Washington reconhece ineficácia das sanções contra a Rússia

O investidor e financista americano Jim Rogers afirmou que as sanções ocidentais contra a Rússia não estão atingindo seus objetivos. Rogers disse que, em sua avaliação, as sanções não produzem resultados concretos e acabam beneficiando apenas os políticos que as impõem. Na avaliação dele, a revogação das restrições seria mais benéfica para a economia global, já que o comércio mútuo traria ganhos maiores para todas as partes envolvidas.

As críticas de Rogers surgem em um momento em que o governo dos Estados Unidos trabalha na elaboração de novas medidas sancionatórias. Em 17 de dezembro de 2025, foi noticiado que a Casa Branca prepara restrições ampliadas voltadas a embarcações da chamada “frota fantasma”, utilizadas para transportar petróleo russo em violação aos embargos existentes. As novas sanções também devem atingir traders e operadores que prestem apoio a essas operações.
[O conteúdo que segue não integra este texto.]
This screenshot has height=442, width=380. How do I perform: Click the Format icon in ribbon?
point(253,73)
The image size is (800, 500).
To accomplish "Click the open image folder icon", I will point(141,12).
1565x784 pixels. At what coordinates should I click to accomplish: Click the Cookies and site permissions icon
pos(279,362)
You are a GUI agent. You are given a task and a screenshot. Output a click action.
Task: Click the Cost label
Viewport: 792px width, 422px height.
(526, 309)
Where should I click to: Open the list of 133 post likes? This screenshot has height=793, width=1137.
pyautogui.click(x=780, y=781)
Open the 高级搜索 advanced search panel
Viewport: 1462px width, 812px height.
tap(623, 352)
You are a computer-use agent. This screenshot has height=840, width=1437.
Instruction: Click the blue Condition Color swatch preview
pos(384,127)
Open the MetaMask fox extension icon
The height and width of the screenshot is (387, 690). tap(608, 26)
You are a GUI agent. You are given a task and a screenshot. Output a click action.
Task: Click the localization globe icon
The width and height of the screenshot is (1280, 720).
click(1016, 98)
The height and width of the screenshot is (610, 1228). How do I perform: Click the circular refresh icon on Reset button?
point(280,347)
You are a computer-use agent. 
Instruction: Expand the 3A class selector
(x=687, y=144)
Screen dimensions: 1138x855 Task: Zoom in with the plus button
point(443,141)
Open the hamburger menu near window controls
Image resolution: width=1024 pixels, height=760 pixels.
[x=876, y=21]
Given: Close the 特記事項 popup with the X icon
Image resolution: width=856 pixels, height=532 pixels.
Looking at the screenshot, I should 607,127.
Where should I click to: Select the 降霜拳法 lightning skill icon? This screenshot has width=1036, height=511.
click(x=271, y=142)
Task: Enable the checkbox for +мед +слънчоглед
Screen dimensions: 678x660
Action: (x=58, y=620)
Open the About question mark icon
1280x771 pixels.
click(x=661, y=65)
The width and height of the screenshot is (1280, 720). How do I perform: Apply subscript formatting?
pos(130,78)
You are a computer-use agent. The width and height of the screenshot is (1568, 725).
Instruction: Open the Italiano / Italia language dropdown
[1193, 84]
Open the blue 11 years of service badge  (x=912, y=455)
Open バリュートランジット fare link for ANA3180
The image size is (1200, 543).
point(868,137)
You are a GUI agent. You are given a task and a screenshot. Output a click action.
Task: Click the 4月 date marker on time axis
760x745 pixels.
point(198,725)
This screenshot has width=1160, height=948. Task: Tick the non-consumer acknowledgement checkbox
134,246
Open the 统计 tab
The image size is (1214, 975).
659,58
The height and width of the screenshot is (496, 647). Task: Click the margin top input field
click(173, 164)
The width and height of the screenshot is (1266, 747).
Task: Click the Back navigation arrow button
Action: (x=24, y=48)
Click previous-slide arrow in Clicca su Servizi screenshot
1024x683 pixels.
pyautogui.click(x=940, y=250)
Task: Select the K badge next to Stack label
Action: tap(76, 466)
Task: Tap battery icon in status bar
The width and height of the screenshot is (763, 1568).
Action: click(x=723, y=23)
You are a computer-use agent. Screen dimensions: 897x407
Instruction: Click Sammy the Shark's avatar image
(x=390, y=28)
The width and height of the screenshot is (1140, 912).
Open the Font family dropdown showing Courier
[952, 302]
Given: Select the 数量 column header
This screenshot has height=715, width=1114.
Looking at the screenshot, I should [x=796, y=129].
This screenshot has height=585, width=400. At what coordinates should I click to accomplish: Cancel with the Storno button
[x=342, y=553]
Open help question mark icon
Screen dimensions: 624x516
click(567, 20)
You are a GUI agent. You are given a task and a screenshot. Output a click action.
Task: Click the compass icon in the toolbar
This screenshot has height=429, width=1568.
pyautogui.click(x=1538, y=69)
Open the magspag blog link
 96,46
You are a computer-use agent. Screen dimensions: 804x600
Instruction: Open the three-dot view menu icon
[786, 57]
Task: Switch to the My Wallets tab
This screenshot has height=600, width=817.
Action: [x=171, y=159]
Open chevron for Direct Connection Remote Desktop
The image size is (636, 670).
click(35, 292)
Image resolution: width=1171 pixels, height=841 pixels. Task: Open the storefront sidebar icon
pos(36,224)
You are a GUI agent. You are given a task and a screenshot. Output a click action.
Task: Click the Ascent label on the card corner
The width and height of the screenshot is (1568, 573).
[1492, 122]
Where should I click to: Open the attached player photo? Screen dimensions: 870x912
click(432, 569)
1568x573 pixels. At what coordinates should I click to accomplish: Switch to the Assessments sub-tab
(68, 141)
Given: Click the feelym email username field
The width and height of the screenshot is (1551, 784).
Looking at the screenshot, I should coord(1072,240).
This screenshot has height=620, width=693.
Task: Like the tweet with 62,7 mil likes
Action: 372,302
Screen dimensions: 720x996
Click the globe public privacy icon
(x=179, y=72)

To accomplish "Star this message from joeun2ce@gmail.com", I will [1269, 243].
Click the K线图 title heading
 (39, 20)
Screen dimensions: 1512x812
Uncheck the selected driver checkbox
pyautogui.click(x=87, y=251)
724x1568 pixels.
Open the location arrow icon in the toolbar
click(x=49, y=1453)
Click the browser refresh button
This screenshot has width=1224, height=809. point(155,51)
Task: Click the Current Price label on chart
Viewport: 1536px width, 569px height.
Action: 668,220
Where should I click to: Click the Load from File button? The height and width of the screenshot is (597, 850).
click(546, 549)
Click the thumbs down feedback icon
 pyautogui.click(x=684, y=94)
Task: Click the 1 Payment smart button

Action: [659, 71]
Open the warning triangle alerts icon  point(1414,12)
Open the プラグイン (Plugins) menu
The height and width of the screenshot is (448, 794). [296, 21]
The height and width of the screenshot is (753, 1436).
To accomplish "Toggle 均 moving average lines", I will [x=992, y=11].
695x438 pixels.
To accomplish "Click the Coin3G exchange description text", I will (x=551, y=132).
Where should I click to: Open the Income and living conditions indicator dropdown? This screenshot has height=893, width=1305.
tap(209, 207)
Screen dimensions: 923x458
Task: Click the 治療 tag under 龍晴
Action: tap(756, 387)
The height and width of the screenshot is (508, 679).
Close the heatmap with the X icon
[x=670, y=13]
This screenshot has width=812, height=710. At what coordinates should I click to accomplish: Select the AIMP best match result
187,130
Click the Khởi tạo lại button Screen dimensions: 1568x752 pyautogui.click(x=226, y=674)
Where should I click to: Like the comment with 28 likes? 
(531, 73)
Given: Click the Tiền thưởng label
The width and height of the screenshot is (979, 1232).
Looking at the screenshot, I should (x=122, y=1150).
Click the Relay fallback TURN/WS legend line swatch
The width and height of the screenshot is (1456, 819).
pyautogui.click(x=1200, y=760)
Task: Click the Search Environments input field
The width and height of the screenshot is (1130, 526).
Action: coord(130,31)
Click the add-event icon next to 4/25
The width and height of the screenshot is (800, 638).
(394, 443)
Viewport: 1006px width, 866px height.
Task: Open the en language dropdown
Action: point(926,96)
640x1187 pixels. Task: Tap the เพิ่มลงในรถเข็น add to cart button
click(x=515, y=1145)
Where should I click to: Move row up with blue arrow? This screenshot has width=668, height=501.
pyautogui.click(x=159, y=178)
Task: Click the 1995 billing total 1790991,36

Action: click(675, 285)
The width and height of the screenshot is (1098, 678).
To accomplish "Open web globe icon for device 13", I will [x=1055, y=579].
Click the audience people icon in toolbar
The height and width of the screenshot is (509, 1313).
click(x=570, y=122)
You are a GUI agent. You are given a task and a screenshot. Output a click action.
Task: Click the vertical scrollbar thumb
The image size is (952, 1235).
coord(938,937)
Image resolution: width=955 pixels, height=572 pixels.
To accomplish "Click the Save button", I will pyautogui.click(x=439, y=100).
A posição de Rogers reflete o debate contínuo dentro da comunidade de especialistas sobre a eficácia do regime de sanções. Defensores dessas medidas argumentam que elas exercem pressão sobre a economia russa, enquanto críticos apontam resultados limitados e possíveis efeitos colaterais sobre o comércio global e os mercados de energia. Dessa forma, a efetividade das sanções segue sendo objeto de análise por economistas e cientistas políticos.